What is needed here is every line of the records that includes "will".

Excerpted records:
◇ ◇ ◇ ◇ ◇

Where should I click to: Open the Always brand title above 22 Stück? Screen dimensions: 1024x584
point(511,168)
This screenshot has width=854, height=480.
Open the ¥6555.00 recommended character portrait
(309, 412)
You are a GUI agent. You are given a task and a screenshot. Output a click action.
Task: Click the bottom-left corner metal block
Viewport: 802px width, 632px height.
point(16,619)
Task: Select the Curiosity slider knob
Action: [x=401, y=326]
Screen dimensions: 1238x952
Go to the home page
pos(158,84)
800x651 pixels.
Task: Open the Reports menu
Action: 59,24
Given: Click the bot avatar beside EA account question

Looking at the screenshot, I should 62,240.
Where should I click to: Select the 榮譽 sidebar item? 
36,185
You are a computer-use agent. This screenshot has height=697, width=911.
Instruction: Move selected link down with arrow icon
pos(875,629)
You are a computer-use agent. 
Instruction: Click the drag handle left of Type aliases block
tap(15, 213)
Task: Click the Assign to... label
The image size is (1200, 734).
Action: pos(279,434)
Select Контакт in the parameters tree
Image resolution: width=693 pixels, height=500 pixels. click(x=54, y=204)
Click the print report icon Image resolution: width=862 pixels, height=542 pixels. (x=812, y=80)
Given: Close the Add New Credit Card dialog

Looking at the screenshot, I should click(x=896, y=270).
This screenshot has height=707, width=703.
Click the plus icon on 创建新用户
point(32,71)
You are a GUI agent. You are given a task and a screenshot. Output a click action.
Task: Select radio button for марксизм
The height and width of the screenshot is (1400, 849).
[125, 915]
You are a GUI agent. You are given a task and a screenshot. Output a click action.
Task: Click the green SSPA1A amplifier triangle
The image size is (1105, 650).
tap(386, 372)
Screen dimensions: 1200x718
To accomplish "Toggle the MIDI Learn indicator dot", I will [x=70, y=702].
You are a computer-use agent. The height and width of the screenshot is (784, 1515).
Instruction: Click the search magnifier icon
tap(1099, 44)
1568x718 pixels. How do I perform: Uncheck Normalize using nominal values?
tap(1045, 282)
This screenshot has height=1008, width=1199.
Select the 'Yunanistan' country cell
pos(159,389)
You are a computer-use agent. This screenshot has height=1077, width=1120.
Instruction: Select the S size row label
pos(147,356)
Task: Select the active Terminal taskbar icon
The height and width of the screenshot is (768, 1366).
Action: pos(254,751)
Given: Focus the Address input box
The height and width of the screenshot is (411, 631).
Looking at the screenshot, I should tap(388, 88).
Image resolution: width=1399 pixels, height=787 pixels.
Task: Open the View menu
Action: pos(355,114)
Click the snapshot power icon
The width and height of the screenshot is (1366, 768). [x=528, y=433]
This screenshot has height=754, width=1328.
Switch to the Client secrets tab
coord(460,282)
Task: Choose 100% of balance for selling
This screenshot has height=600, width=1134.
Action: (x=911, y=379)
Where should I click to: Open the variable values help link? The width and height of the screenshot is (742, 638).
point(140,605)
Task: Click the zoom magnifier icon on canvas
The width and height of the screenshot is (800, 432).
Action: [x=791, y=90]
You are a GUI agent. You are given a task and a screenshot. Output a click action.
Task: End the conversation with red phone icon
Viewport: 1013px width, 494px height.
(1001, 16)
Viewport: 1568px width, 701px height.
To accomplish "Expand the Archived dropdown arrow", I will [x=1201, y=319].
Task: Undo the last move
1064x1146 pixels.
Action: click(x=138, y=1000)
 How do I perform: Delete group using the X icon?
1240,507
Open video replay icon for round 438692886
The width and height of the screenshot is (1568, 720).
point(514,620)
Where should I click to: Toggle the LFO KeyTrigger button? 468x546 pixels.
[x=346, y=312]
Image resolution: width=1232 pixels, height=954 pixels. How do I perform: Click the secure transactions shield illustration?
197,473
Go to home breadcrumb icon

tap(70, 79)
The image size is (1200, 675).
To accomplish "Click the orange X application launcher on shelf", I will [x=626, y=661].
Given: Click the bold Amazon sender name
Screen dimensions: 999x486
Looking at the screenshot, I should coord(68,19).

◇ ◇ ◇ ◇ ◇

Your response:
To accomplish "Toggle the MIDI Learn indicator dot", I will [x=70, y=702].
To accomplish "Expand the Archived dropdown arrow", I will [x=1201, y=319].
To accomplish "Click the orange X application launcher on shelf", I will [x=626, y=661].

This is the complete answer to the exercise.